Start of INPUT DATA
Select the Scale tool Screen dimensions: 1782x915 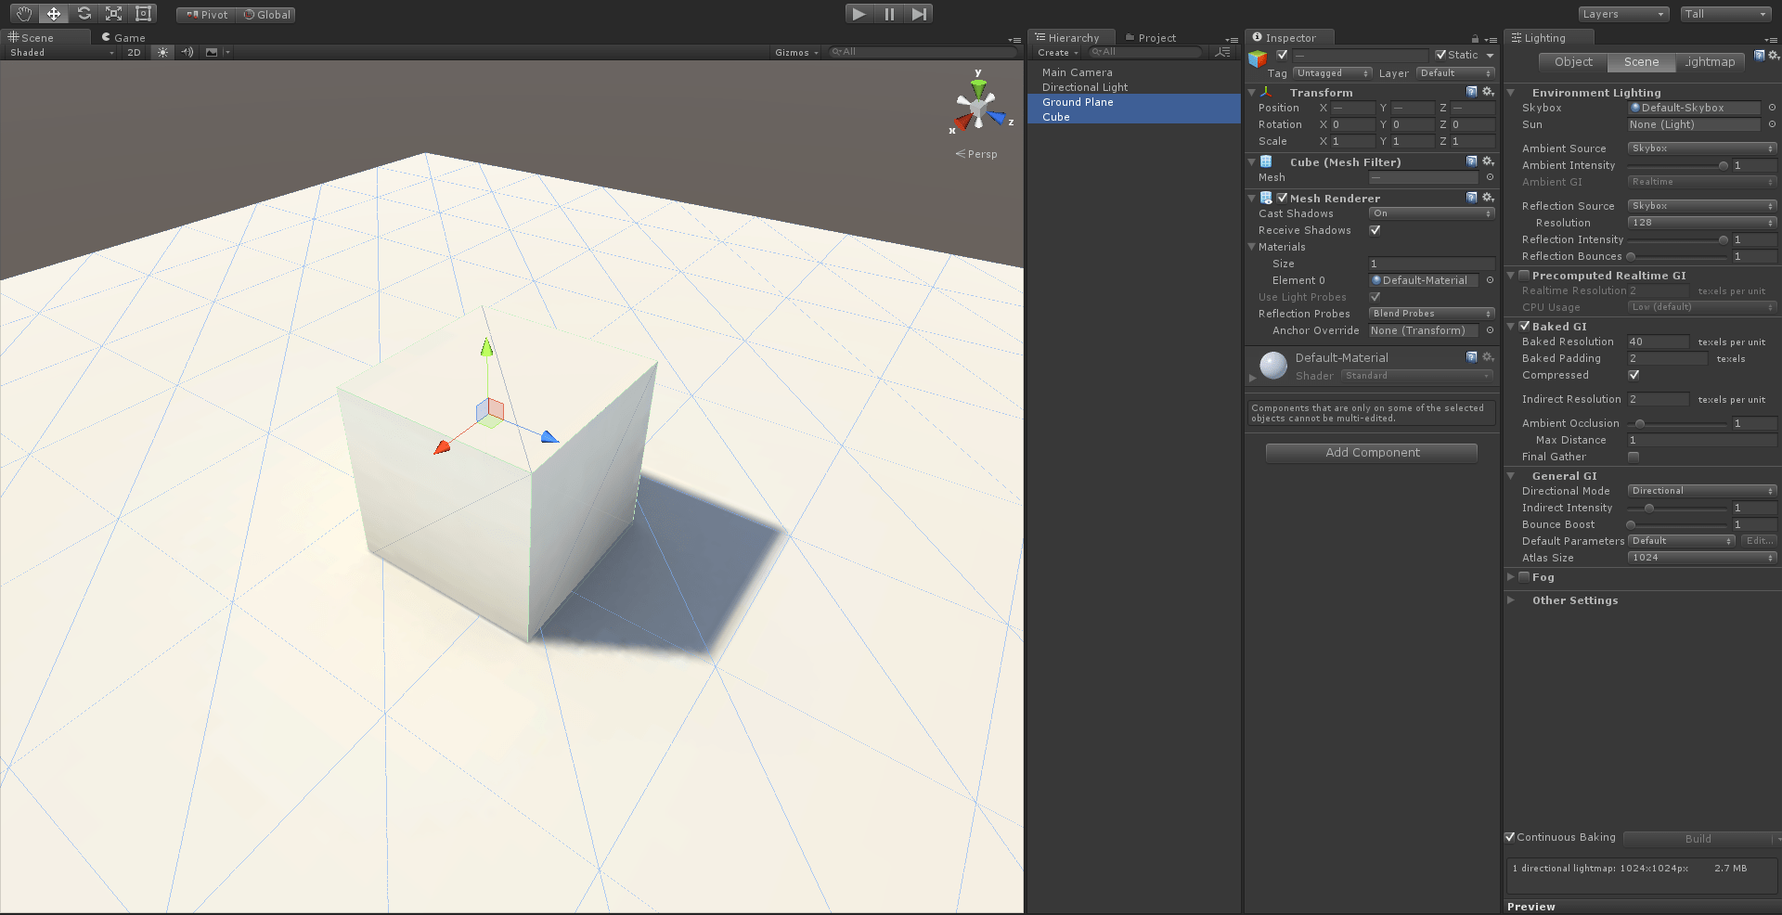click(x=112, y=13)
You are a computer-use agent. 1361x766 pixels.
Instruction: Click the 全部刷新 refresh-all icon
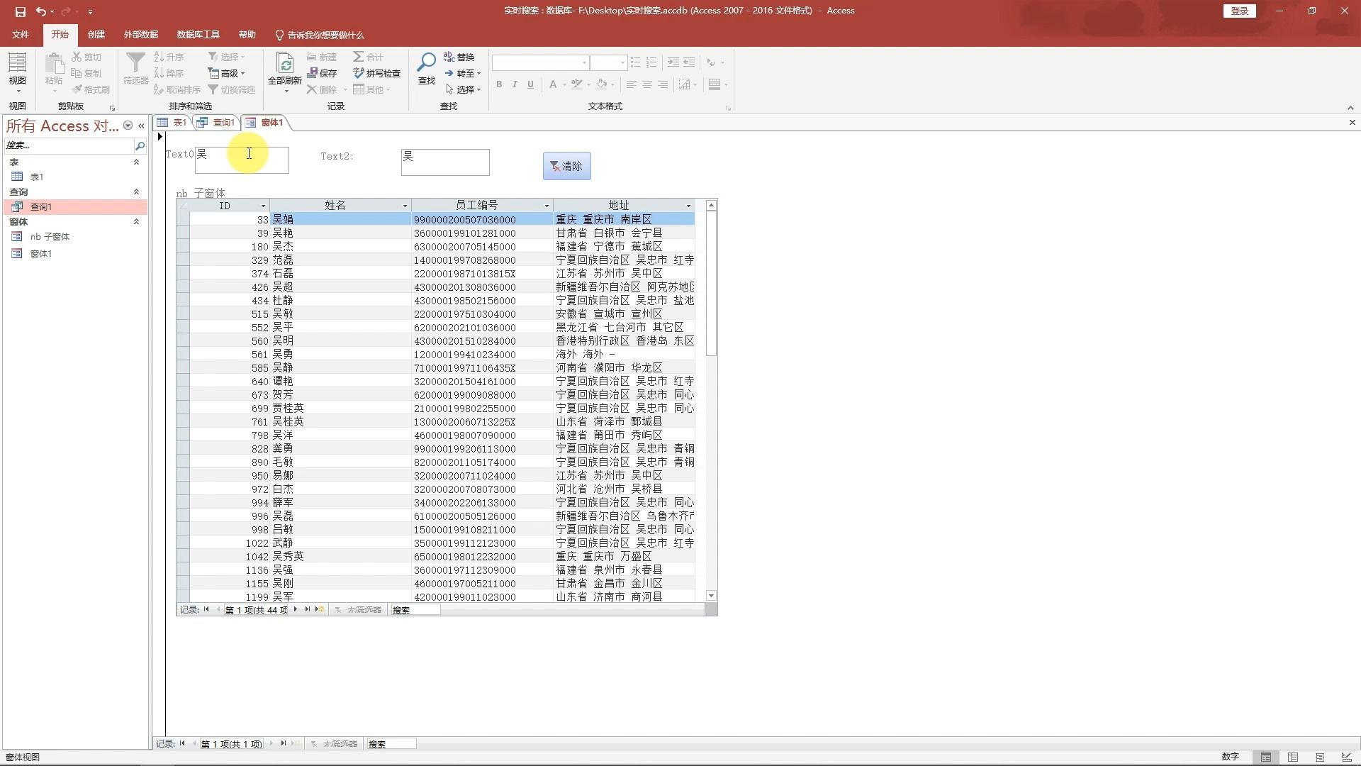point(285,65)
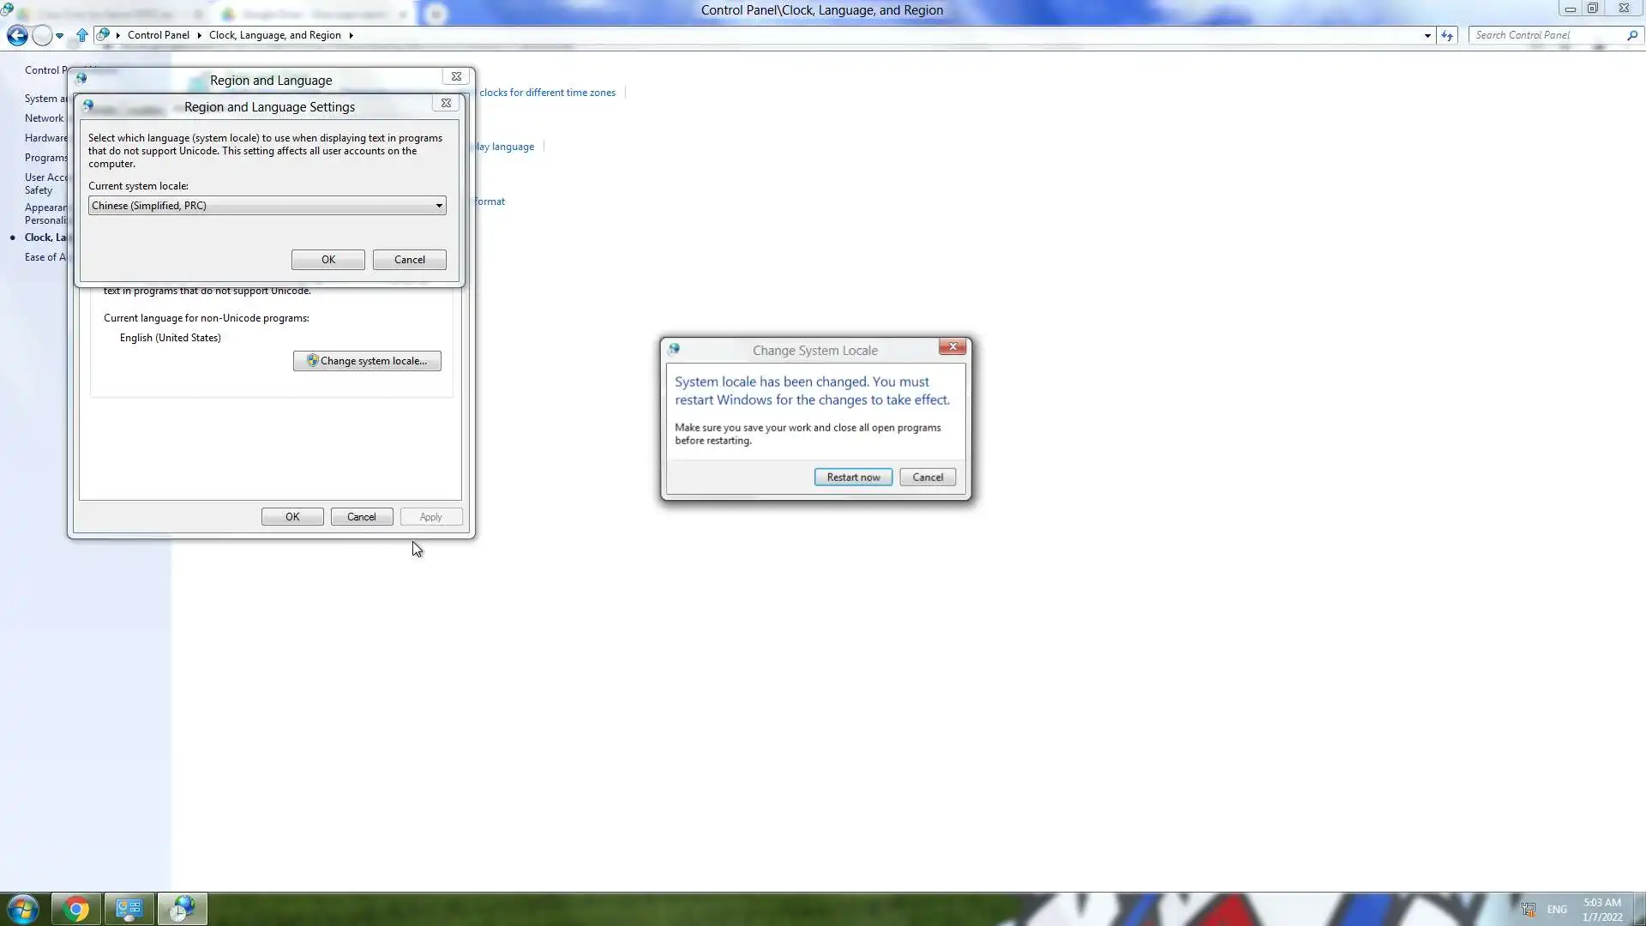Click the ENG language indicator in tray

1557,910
End of INPUT DATA
**ASSIGNMENT:** Your answer should be the lines above from the one that contains "You are a computer-use" through the last, set down exactly, with the pictures removed.

**ANSWER SECTION:**
You are a computer-use agent. 1361x766 pixels.
Instruction: Click the 全部刷新 refresh-all icon
point(285,65)
Click the ENG language indicator in tray

1557,910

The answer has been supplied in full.